Extract provided:
--------------------------------
Question

Find d/dx tan⁻¹ √1+x-√1-x/√1+x+√1-x, | x | < 1

Answer 1

so this is the answer

Answer 2

$y = {tan}^{ - 1} ( \frac{ \sqrt{1 + x} - \sqrt{1 - x} }{ \sqrt{1 + x} + \sqrt{1 - x} } ) \\ \\ put \: \: \: \: x = cos2 \theta \\ \\ 2 \theta = {cos}^{ - 1} x \\ \\ \theta = \frac{1}{2} {cos}^{ - 1}x \\ \\ y = {tan}^{ - 1} ( \frac{ \sqrt{1 + cos2 \theta} - \sqrt{1 - cos 2\theta} }{ \sqrt{1 + cos2 \theta} + \sqrt{1 - cos \theta} } ) \\ \\ y= {tan}^{ - 1} ( \frac{ \sqrt{2 {cos}^{2} \theta } - \sqrt{ 2{sin}^{2} \theta} }{ \sqrt{2 {cos}^{2} \theta} + \sqrt{2 {sin}^{2} \theta } } ) \\ \\ y= {tan}^{ - 1} ( \frac{cos \theta - sin \theta}{cos \theta + sin \theta} ) \\ \\ y = {tan}^{ - 1} ( \frac{1 - tan \theta}{1 + tan \theta} ) \\ \\y = {tan}^{ - 1} tan( \frac{\pi}{4} - \theta) \\ \\ y= \frac{\pi}{4} - \theta \\ \\ y = \frac{\pi}{4} - \frac{1}{2} {cos}^{ - 1} x \\ \\ \frac{dy}{dx} = 0 - \frac{1}{2} \frac{ - 1}{ \sqrt{1 - {x}^{2} } } \\ \\ \frac{dy}{dx} = \frac{1}{2 \sqrt{1 - {x}^{2} } }$
--------------------------------
Data lines:
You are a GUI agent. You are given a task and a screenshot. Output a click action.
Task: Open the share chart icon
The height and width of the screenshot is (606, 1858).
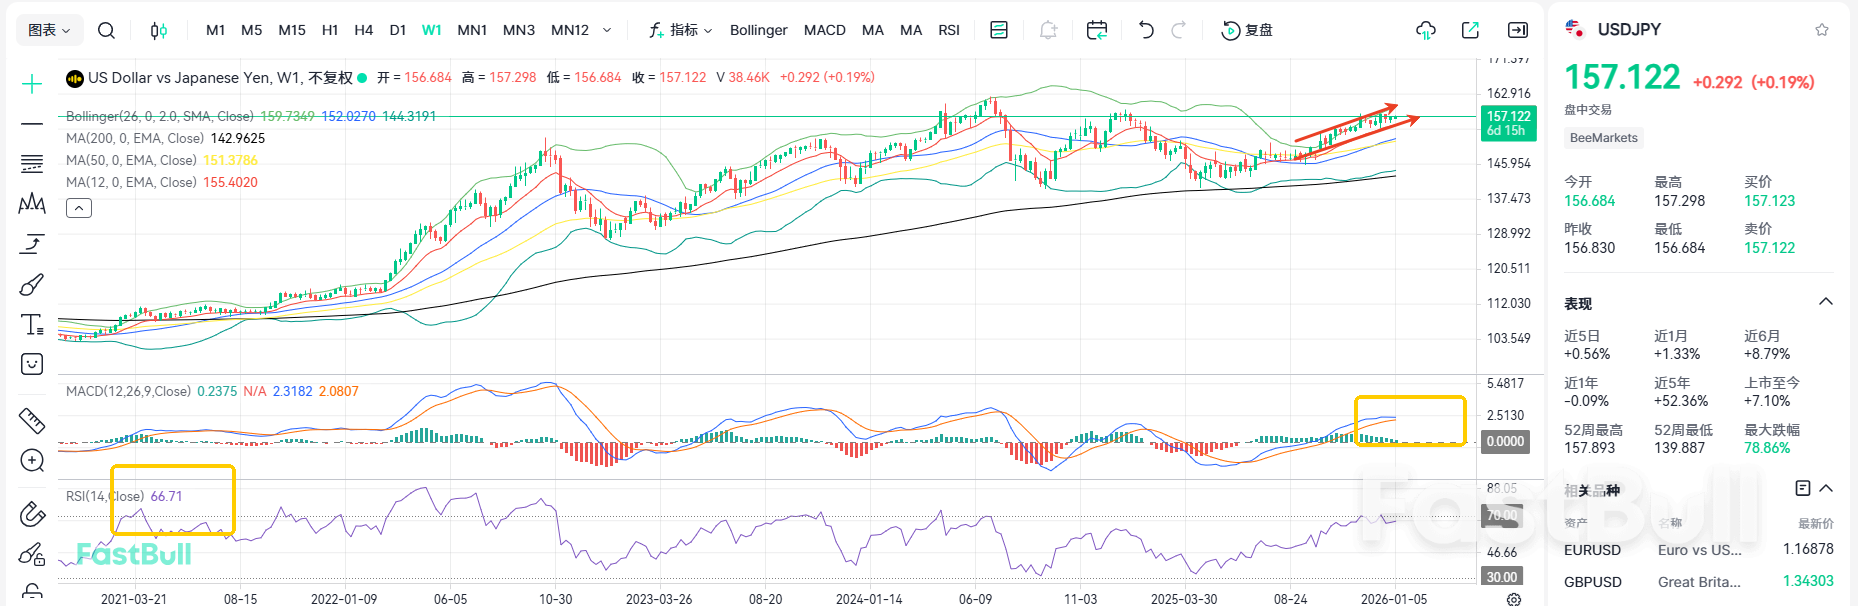(x=1470, y=30)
--------------------------------
Stated problem: In the derivative thread, what substitution for x does the second answer make? The lines have no connection to the derivative thread.

Full output: It sets x = cos 2θ.